Prunus mira

Scientific classification
- Kingdom: Plantae
- Clade: Embryophytes
- Clade: Tracheophytes
- Clade: Spermatophytes
- Clade: Angiosperms
- Clade: Eudicots
- Clade: Rosids
- Order: Rosales
- Family: Rosaceae
- Genus: Prunus
- Species: P. mira
- Binomial name: Prunus mira Koehne
- Synonyms: Amygdalus mira K.Koch; Amygdalus mira (Koehne) T.T.Yu & L.T.Lu; Amygdalus mira (Koehne) Ricker; Persica mira (Koehne) Kov. & Kost.;

= Prunus mira =

- Authority: Koehne
- Synonyms: Amygdalus mira K.Koch, Amygdalus mira (Koehne) T.T.Yu & L.T.Lu, Amygdalus mira (Koehne) Ricker, Persica mira (Koehne) Kov. & Kost.

Species of plant

Prunus mira, the smooth stone peach, smooth-pit peach or Tibetan peach, and locally called behmi, behimi or tirul, is a species of Prunus native to the foothills of the Himalayas and the Tibetan plateau, at elevations typically between 2600 m and 3000 m, but ranging from 2000 m to 4000 m.

== Description ==
Prunus mira grows to 8-12 m tall and the trunks 16 cm in diameter (DBH).
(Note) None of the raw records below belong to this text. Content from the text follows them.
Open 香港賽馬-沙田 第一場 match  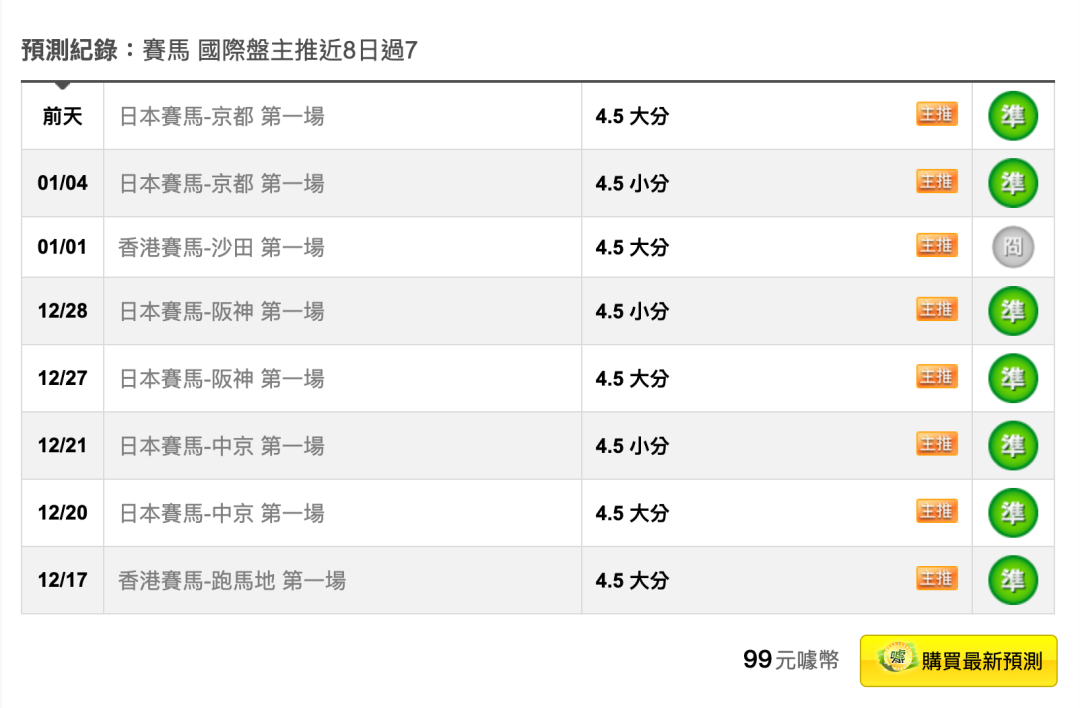221,247
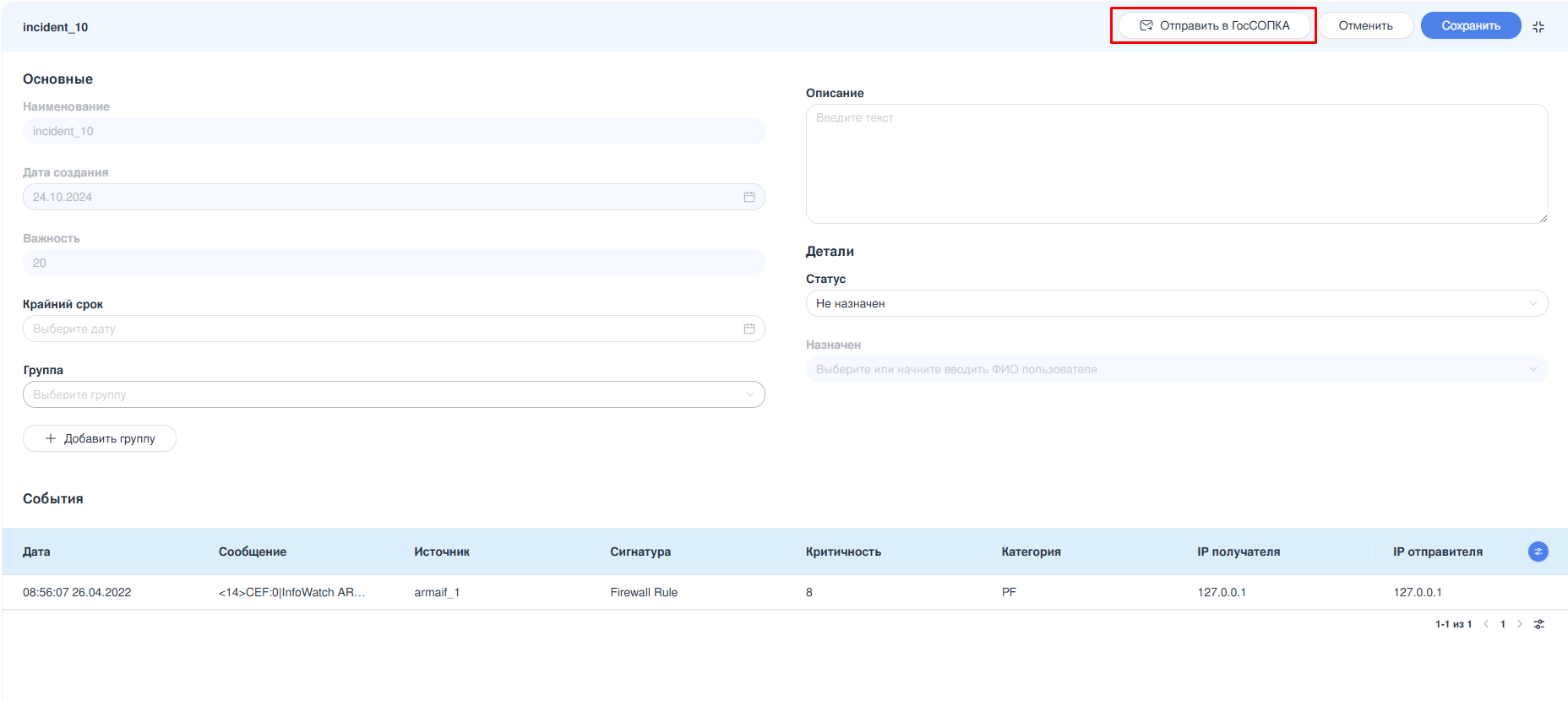This screenshot has width=1568, height=701.
Task: Go to previous page arrow
Action: click(1486, 624)
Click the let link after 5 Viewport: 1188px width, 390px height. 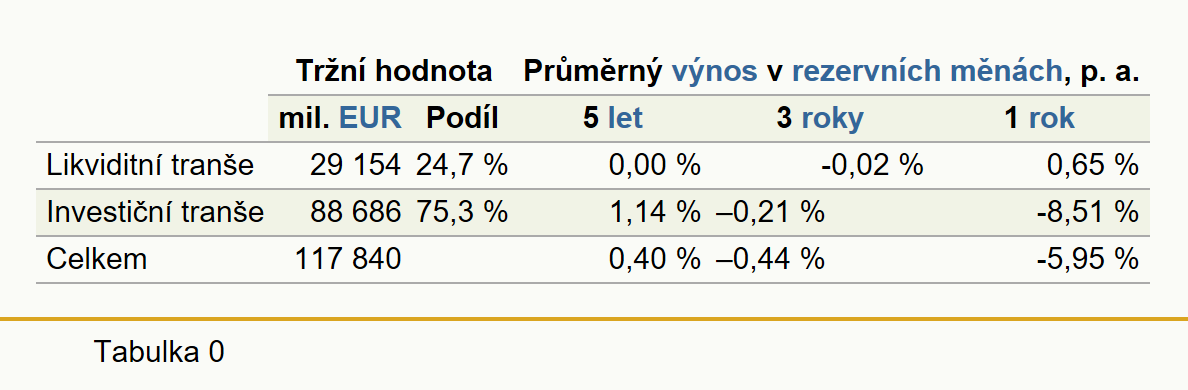pyautogui.click(x=625, y=118)
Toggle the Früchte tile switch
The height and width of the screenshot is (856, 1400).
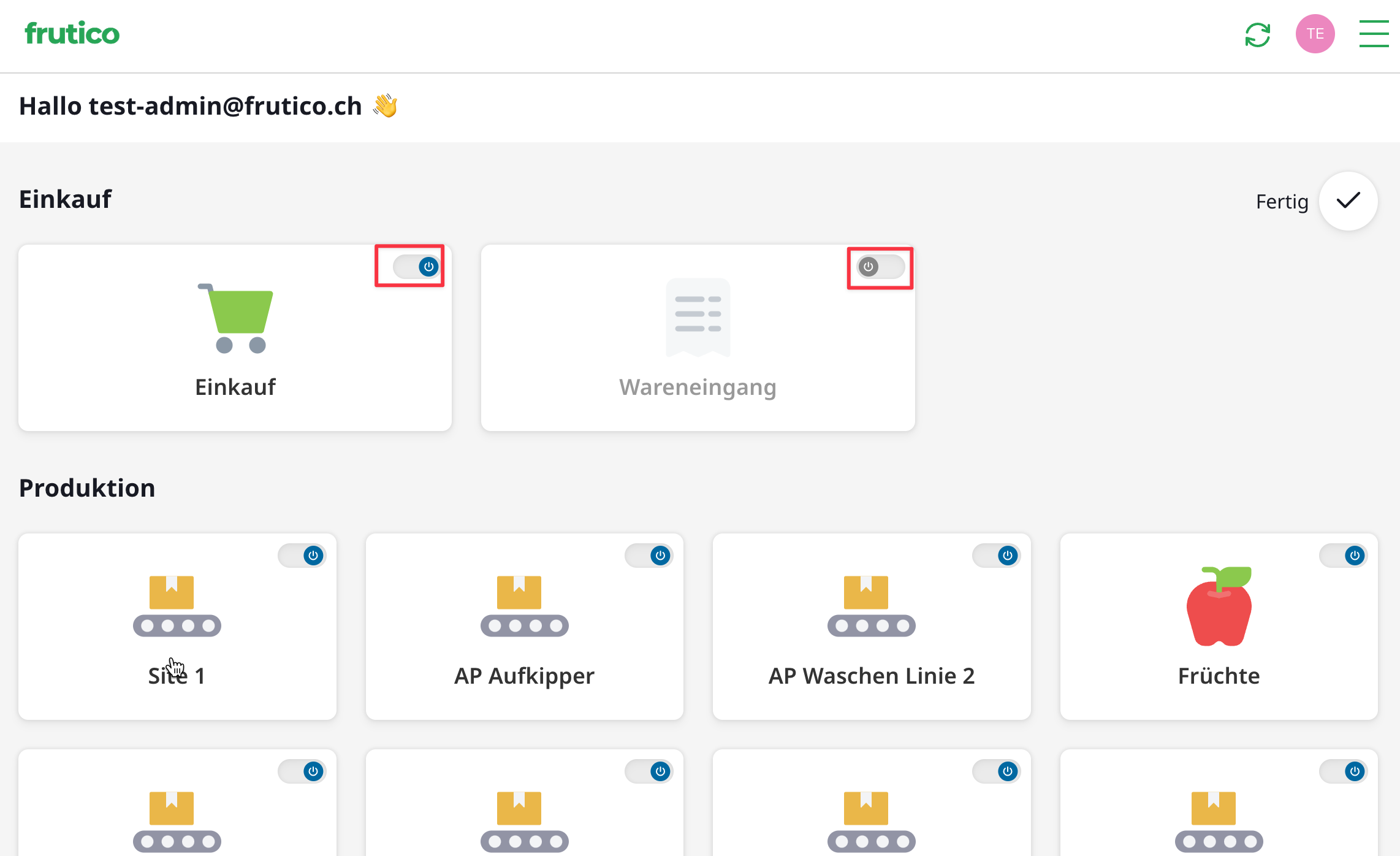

The leaves are lanceolate, 5-10 cm long and 1.2-4 cm wide. The flowers are pinkish white. The 2 by 3 cm ovoid fruit has white flesh. As the common name suggests, the stone is smooth.

== Uses ==
The trees are cultivated in some parts of their native range, for their fruit (which is often pickled), their seeds (as a substitute for almonds), and for their seed oil, which is used for cooking and hair oil. The rootstocks are used for almonds and for dwarfing peach trees, and are resistant to powdery mildew.